Economic downturns always breed xenophobia, and xenophobia cannot be contained to one group of people. What starts out as Marine Le Pen's campaign slogan to limit Islam will soon bloom into a nationalist fire against anyone who is "different"--race, culture, religion--it won't matter.
She promises that she is not her father, and she tries to "soften" her father's comments about the Holocaust, but I don't believe her for one minute.
She may seem like a great candidate in a country looking to blame their condition on someone, or a country who wants to lash out in pain at someone, but she represents a dangerous and growing presence in Europe--the kind of dangerous and growing presence that existed 70 years ago.
As much as the Moslems hate us, we are, unfortunately, hitched to the same wagon in the eyes of the xenophobes. Whatever is directed toward Islam will be, inevitably, directed toward us as well.
Poll in France shows extreme-right candidate leading in 2012 presidential electionhttp://www.ejpress.org/article/49498
by: Joseph Byron
PARIS (EJP)---A new poll in France reveals that Marine Le Pen, head of the extreme-right National Front party would defeat President Nicholas Sarkozy in next year’s presidential elections.
In the poll, published on Sunday in French daily Le Parisien, Marine Le Pen, who took over the party’s leadership from her controversial father Jean-Marie Le Pen, would get 23 percent of the vote in the first of the two rounds of presidential elections due to occur in May 2012, while Sarkozy would only receive 21 percent of the vote.
"This poll makes me believe that Nicolas Sarkozy will lose this presidential election. I don't think he can climb back up. He represents such a disappointment and rejection by French people that I think he's already out of the second round," the 42-year-old Marine Le Pen told journalists.
Le Pen's anti-immigrant platform so far has included comparing Muslims praying in the streets of France outside overcrowded mosques in France to the Nazi occupation while Sarkozy initiated a national debate on the role of Islam in France, a move that some feel is designed to try to neutralize Le Pen.
The poll’s results revived the spectre of the 2002 presidential election when Marine Le Pen’s father knocked socialist candidate Lionel Jospin out of the presidential race in the first round before losing to Jacques Chirac.
Since Marine Le Pen took over the National Front party last year, she softened her father’s traditional revisionist line on the Holocaust and anti-Semitism and appeared to be more targeting the Muslim community of France as a defense of French values.

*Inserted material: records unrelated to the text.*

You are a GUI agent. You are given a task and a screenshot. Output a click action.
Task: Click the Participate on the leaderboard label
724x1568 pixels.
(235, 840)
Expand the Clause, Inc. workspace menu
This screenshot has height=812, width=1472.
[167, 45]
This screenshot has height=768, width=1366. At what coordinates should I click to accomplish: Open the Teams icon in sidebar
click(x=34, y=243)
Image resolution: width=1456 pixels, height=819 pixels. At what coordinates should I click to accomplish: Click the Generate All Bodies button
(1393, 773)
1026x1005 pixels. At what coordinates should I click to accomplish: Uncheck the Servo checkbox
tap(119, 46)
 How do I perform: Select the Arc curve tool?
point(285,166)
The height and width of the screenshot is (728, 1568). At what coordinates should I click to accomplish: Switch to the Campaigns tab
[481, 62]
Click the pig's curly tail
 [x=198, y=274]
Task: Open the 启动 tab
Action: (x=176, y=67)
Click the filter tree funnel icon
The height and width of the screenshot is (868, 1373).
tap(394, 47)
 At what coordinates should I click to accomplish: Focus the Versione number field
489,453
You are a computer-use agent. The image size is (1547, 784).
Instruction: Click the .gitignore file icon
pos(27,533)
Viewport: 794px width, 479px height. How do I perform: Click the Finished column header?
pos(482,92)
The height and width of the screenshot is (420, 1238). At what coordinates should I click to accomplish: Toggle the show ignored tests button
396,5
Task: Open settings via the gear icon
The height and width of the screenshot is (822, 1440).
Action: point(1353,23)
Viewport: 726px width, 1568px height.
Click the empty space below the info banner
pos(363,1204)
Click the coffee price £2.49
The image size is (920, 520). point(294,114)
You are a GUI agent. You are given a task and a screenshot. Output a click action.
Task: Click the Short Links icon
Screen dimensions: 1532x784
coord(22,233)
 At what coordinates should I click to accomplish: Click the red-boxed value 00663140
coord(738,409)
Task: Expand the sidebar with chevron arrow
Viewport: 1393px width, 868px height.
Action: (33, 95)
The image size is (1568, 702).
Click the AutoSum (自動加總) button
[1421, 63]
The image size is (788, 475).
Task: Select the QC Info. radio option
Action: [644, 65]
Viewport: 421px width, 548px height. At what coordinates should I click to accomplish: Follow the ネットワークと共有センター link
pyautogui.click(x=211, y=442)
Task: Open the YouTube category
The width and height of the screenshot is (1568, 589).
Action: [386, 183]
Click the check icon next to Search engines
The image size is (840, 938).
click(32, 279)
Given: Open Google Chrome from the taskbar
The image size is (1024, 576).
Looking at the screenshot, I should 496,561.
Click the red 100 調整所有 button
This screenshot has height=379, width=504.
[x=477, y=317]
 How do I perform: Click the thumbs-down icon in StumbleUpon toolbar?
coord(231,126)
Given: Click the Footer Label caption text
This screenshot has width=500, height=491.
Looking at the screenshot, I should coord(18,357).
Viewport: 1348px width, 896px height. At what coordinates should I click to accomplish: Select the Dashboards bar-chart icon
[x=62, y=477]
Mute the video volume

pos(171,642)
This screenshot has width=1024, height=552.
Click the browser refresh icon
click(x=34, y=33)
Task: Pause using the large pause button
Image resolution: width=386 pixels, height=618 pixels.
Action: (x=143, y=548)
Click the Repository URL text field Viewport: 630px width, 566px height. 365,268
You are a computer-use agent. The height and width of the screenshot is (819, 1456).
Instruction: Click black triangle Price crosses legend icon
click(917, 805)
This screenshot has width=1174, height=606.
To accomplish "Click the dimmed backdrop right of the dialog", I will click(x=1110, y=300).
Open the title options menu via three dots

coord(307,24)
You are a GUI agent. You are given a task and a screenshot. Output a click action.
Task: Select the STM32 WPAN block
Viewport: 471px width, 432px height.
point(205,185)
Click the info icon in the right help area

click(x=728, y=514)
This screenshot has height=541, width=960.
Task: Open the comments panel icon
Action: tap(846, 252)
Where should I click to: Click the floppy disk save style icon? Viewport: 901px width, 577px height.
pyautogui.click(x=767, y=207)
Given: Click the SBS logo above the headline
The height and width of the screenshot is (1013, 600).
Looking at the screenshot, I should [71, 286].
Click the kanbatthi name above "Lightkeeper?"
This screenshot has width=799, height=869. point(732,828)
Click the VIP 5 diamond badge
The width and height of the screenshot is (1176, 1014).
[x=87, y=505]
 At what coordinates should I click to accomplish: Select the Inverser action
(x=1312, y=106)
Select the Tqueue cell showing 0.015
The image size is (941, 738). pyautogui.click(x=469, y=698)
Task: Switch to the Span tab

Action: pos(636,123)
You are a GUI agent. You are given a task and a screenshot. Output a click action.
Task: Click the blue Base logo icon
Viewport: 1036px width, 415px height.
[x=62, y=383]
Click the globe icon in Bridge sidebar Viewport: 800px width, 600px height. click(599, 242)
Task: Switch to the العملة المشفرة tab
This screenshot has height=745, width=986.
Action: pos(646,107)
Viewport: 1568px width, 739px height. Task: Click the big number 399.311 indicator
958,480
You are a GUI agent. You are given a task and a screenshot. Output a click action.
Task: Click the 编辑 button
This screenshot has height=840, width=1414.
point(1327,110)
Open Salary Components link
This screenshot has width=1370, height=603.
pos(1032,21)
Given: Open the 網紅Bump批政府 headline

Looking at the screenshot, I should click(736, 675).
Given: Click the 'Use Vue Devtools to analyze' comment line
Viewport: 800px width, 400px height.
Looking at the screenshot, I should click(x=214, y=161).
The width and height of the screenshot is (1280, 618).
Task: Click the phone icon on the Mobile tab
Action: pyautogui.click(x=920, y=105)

But a leader of the French Jewish community has said he sees no difference between Marine Le Pen and her father, stressing that she has the ability to be less provocative than her father.
Sunday’s poll also shows that opposition Socialist Party leader Martine Aubry, who has not announced her intention to stand, would also get 21 per cent.
The survey does not give the level of support for Dominique Strauss-Kahn, Managing Director of the International Monetary Fund (IMF), who is expected to declare his intention to represent the socialists in the May 2012 election and is widely believed to stand more of a chance than Aubry.